→ TASK INSTRUCTIONS: All of the entries below, duplicated exactly, make up the answer.

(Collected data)

____________________

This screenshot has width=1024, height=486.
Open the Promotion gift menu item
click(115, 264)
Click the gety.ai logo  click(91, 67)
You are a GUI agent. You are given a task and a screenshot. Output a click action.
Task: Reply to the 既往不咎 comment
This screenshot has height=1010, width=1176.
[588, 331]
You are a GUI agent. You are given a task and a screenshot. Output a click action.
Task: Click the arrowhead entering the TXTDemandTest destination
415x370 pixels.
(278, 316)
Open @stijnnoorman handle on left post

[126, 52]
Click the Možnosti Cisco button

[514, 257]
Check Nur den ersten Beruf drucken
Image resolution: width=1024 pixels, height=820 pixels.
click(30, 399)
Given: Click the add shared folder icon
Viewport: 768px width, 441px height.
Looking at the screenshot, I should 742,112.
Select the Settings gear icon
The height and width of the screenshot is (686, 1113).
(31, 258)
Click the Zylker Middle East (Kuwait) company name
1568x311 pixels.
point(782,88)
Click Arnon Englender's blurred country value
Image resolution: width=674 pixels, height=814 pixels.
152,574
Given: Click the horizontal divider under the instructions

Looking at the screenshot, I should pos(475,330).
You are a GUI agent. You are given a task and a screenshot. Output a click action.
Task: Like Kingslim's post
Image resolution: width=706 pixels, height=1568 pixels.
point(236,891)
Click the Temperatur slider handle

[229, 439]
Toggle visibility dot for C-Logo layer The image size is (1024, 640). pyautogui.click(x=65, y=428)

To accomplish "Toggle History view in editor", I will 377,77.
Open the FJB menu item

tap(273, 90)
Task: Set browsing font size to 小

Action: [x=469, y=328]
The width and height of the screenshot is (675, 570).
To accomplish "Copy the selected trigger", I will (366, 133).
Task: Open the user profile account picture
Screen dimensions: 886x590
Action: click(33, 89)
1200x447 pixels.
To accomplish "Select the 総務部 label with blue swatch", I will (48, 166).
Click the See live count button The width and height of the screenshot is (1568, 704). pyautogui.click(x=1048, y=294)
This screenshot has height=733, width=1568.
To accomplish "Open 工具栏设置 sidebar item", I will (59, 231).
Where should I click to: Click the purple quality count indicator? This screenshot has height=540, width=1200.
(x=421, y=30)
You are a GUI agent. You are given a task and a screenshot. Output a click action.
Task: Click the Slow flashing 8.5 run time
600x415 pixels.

____________________

→ EXERCISE RESPONSE:
This screenshot has width=1024, height=486.
Open the Promotion gift menu item
click(115, 264)
Click the gety.ai logo  click(91, 67)
You are a GUI agent. You are given a task and a screenshot. Output a click action.
Task: Reply to the 既往不咎 comment
This screenshot has height=1010, width=1176.
[588, 331]
You are a GUI agent. You are given a task and a screenshot. Output a click action.
Task: Click the arrowhead entering the TXTDemandTest destination
415x370 pixels.
(278, 316)
Open @stijnnoorman handle on left post

[126, 52]
Click the Možnosti Cisco button

[514, 257]
Check Nur den ersten Beruf drucken
Image resolution: width=1024 pixels, height=820 pixels.
click(30, 399)
Given: Click the add shared folder icon
Viewport: 768px width, 441px height.
Looking at the screenshot, I should 742,112.
Select the Settings gear icon
The height and width of the screenshot is (686, 1113).
(31, 258)
Click the Zylker Middle East (Kuwait) company name
1568x311 pixels.
point(782,88)
Click Arnon Englender's blurred country value
Image resolution: width=674 pixels, height=814 pixels.
152,574
Given: Click the horizontal divider under the instructions

Looking at the screenshot, I should pos(475,330).
You are a GUI agent. You are given a task and a screenshot. Output a click action.
Task: Like Kingslim's post
Image resolution: width=706 pixels, height=1568 pixels.
point(236,891)
Click the Temperatur slider handle

[229, 439]
Toggle visibility dot for C-Logo layer The image size is (1024, 640). pyautogui.click(x=65, y=428)

To accomplish "Toggle History view in editor", I will 377,77.
Open the FJB menu item

tap(273, 90)
Task: Set browsing font size to 小

Action: [x=469, y=328]
The width and height of the screenshot is (675, 570).
To accomplish "Copy the selected trigger", I will (366, 133).
Task: Open the user profile account picture
Screen dimensions: 886x590
Action: click(33, 89)
1200x447 pixels.
To accomplish "Select the 総務部 label with blue swatch", I will (48, 166).
Click the See live count button The width and height of the screenshot is (1568, 704). pyautogui.click(x=1048, y=294)
This screenshot has height=733, width=1568.
To accomplish "Open 工具栏设置 sidebar item", I will (59, 231).
Where should I click to: Click the purple quality count indicator? This screenshot has height=540, width=1200.
(x=421, y=30)
You are a GUI agent. You are given a task and a screenshot. Output a click action.
Task: Click the Slow flashing 8.5 run time
600x415 pixels.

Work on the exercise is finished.